▸ RECORD EXTRACTS:
━━━━
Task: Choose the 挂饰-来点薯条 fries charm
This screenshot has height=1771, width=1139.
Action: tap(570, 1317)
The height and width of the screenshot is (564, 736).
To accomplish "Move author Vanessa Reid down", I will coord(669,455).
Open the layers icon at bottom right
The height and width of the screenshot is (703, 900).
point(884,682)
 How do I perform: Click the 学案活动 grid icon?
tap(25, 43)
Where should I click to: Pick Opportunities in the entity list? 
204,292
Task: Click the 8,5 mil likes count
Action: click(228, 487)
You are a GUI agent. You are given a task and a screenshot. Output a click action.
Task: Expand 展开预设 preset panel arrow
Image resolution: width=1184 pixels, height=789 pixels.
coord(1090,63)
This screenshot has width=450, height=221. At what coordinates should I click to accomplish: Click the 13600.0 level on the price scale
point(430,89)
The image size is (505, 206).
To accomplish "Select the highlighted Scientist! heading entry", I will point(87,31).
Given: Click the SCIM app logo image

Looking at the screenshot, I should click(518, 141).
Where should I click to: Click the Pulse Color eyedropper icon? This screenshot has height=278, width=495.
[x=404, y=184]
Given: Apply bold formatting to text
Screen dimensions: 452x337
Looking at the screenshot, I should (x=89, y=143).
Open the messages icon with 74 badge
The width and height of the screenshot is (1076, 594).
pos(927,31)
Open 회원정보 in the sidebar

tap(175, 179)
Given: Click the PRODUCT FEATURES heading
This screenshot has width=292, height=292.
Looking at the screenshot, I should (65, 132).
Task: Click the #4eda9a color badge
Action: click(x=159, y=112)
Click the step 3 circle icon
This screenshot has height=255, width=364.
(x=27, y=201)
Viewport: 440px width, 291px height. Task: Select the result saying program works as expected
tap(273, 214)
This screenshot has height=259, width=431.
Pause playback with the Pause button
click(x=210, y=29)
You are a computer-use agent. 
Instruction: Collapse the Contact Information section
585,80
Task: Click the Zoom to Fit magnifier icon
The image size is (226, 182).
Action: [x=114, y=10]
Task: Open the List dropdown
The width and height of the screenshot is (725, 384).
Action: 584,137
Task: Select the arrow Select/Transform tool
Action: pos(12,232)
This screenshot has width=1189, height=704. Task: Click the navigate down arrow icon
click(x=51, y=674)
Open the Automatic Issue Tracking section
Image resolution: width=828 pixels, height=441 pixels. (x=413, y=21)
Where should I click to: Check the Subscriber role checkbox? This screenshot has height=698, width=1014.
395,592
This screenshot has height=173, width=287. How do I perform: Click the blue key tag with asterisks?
━━━━
▸ PROBLEM DETAILS: All of the records go in your answer, copied exactly.

▸ EXERCISE SOLUTION:
Task: Choose the 挂饰-来点薯条 fries charm
This screenshot has height=1771, width=1139.
Action: tap(570, 1317)
The height and width of the screenshot is (564, 736).
To accomplish "Move author Vanessa Reid down", I will coord(669,455).
Open the layers icon at bottom right
The height and width of the screenshot is (703, 900).
point(884,682)
 How do I perform: Click the 学案活动 grid icon?
tap(25, 43)
Where should I click to: Pick Opportunities in the entity list? 
204,292
Task: Click the 8,5 mil likes count
Action: click(228, 487)
You are a GUI agent. You are given a task and a screenshot. Output a click action.
Task: Expand 展开预设 preset panel arrow
Image resolution: width=1184 pixels, height=789 pixels.
coord(1090,63)
This screenshot has width=450, height=221. At what coordinates should I click to accomplish: Click the 13600.0 level on the price scale
point(430,89)
The image size is (505, 206).
To accomplish "Select the highlighted Scientist! heading entry", I will point(87,31).
Given: Click the SCIM app logo image

Looking at the screenshot, I should click(518, 141).
Where should I click to: Click the Pulse Color eyedropper icon? This screenshot has height=278, width=495.
[x=404, y=184]
Given: Apply bold formatting to text
Screen dimensions: 452x337
Looking at the screenshot, I should (x=89, y=143).
Open the messages icon with 74 badge
The width and height of the screenshot is (1076, 594).
pos(927,31)
Open 회원정보 in the sidebar

tap(175, 179)
Given: Click the PRODUCT FEATURES heading
This screenshot has width=292, height=292.
Looking at the screenshot, I should (65, 132).
Task: Click the #4eda9a color badge
Action: click(x=159, y=112)
Click the step 3 circle icon
This screenshot has height=255, width=364.
(x=27, y=201)
Viewport: 440px width, 291px height. Task: Select the result saying program works as expected
tap(273, 214)
This screenshot has height=259, width=431.
Pause playback with the Pause button
click(x=210, y=29)
You are a computer-use agent. 
Instruction: Collapse the Contact Information section
585,80
Task: Click the Zoom to Fit magnifier icon
The image size is (226, 182).
Action: [x=114, y=10]
Task: Open the List dropdown
The width and height of the screenshot is (725, 384).
Action: 584,137
Task: Select the arrow Select/Transform tool
Action: pos(12,232)
This screenshot has width=1189, height=704. Task: Click the navigate down arrow icon
click(x=51, y=674)
Open the Automatic Issue Tracking section
Image resolution: width=828 pixels, height=441 pixels. (x=413, y=21)
Where should I click to: Check the Subscriber role checkbox? This screenshot has height=698, width=1014.
395,592
This screenshot has height=173, width=287. How do I perform: Click the blue key tag with asterisks?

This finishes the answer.